Als vor kurzem in der UNO eine afrikanischasiatische Gruppe versuchte, Portugal wegen seiner Ueberseeterritorien Schwierigkeiten zu machen, nahmen verschiedene Länder an unserer Seite Stellung. Im Laufe der Debatten erklärten die brasilianischen Delegierten mit dem ganzen

Gewicht der Autorität, die ihnen als unverdächtigen Beobachter zukommt, folgendes:

„Das Zivilisationswerk Portugals — das sich drei Jahrhunderte lang in Brasilien auswirkte und dessen mächtiger Einfluß sich noch immer in der brasilianischen Volksseele widerspiegelt — ist stets ein Kreuzzug für den moralischen und geistigen Fortschritt gewesen, eine Folge von Beispielen der Duldsamkeit, der Nächstenliebe, der Vervollkommnung menschlicher Würde. Brasilien ist besonders stolz darauf, hier erklären zu können, daß es einmal ein portugiesisches Land gewesen ist und daß das hervorragende Erziehungs- und Zivilisationswerk, das Portugal in Brasilien verwirklichte, nicht mit den Prinzipien übereinstimmt, die man gemeinhin als traditionellen Kolonialgeist bezeichnet, denn es war ein Werk der Liebe und nicht der Unterdrückung, ein Werk der Erziehung und nicht der einfachen materiellen Ausbeutung."

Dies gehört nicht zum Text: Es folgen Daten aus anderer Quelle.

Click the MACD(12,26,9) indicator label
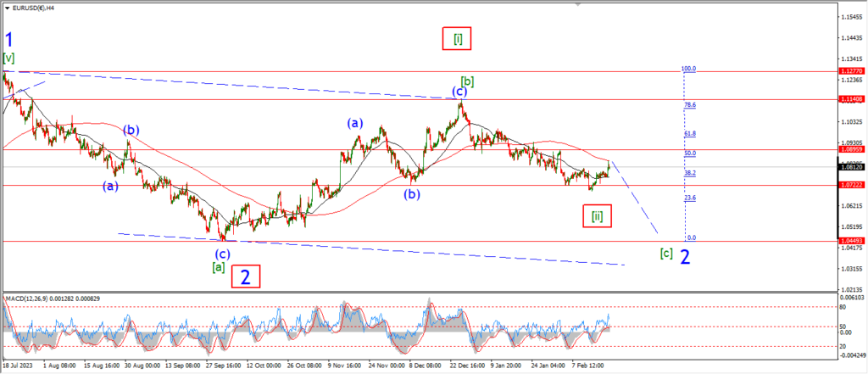This screenshot has width=868, height=374. click(31, 299)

Diese klaren und eindeutigen Worte sprechen für sich.

Schließlich sei noch darauf verwiesen, daß Portugals Handlungsweise in den Ueberseegebieten keineswegs eine Zusammenarbeit mit anderen Ländern ausschließt. Missionare vieler Nationalitäten arbeiten mit den portugiesischen Missionen in der Bekehrung der Urbevölkerung zum christlichen Glauben zusammen. Aus den verschiedensten Quellen fließt der Wirtschaft der Ueberseegebiete Kapital zu, um sie zu beleben. Techniker und Unternehmer aus vielen Ländern wenden ihre Kenntnisse und ihre Arbeit für die Erschließung und Verwertung der portugiesischen Ueberseeterritorien an.

Ich erinnere mich beispielsweise, in Angola, in der Nähe von Benguela, einen Oesterreicher getroffen zu haben, der ein Unternehmen der Fischereiindustrie leitete, und in der gesamten wissenschaftlichen Welt ist das hervorragende Forschungswerk bekannt, das Professor Franz Gerlach in Angola ausübt, dank den Mitteln, die ihm von der Zentralstation für veterinäre Pathologie von Neu-Lissabon zur Verfügung gestellt werden. Daraus kann man ersehen, wie Portugal und Oesterreich, jedes innerhalb seiner Möglichkeiten und Wirkungssphären, an der Errichtung einer besseren Welt auch im kleinen Zusammenarbeiten und Hand in Hand gehen.

Es ist gut, daß die Oesterreicher über das, was in diesem Sinne in Portugal geschieht, unterrichtet werden, und wünchenswert, daß die Portugiesen erfahren, was in Oesterreich getan wird. Auf diese Weise wird eine traditionelle Freundschaft gestärkt, die nur die besten Ergebnisse zeitigen kann.